Form Questions

  • Thread starter Thread starter Guest
  • Start date Start date
G

Guest

I have created a form and limited the amount of characters that can be typed
in it, but if I hit enter, I can have unlimited carriage returns. Is there a
way I can eliminate this?
 
You can:
(1) put your formfield in a fixed-size table cell or frame so if the person
types more or hits the Enter key what they type disappears, or
(2) use a macro to intercept the Enter key and make it act like a tab key.
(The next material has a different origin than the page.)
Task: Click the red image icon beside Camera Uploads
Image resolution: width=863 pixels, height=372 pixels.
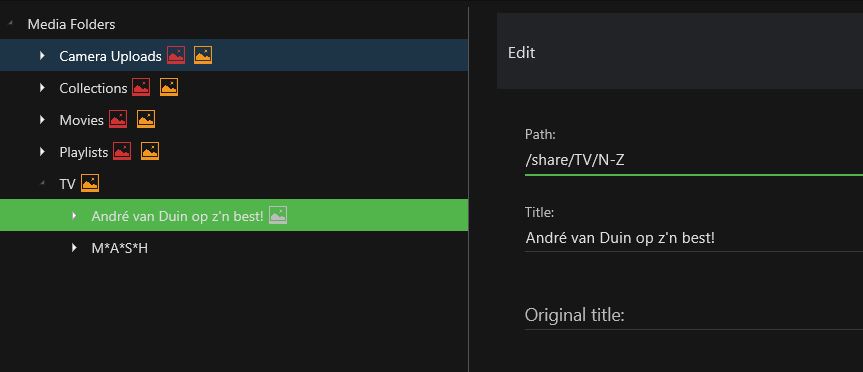Action: tap(176, 55)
Both of these are covered in the links at
http://addbalance.com/word/wordwebresources.htm#Forms and
http://word.mvps.org/FAQs/Customization/FillinTheBlanks.htm. If you are
going to be doing much with forms, I highly recommend Dian Chapman's series
of articles.

Hope this helps,
--

Charles Kenyon

Word New User FAQ & Web Directory: http://addbalance.com/word

Intermediate User's Guide to Microsoft Word (supplemented version of
Microsoft's Legal Users' Guide) http://addbalance.com/usersguide

See also the MVP FAQ: http://www.mvps.org/word which is awesome!
--------- --------- --------- --------- --------- ---------
This message is posted to a newsgroup. Please post replies
and questions to the newsgroup so that others can learn
from my ignorance and your wisdom.
 
if you have set your form up with FORM FIELDS that you define, you LOCK the document. I used to create templates like this when I was working. When you opened a new document based on that template, the starting position would default to the first form field, and you type your text or numbers, etc.

Defining the field - you can set for normal text and limit the number of characters (I believe it's the 2nd window down directly under "normal text" - right hand windows (2nd down) you can specify the format of the input. You can even create HELP text as reminder (customize your own and type text in the box) and give that field a label you can recognize. It's pretty neat to use.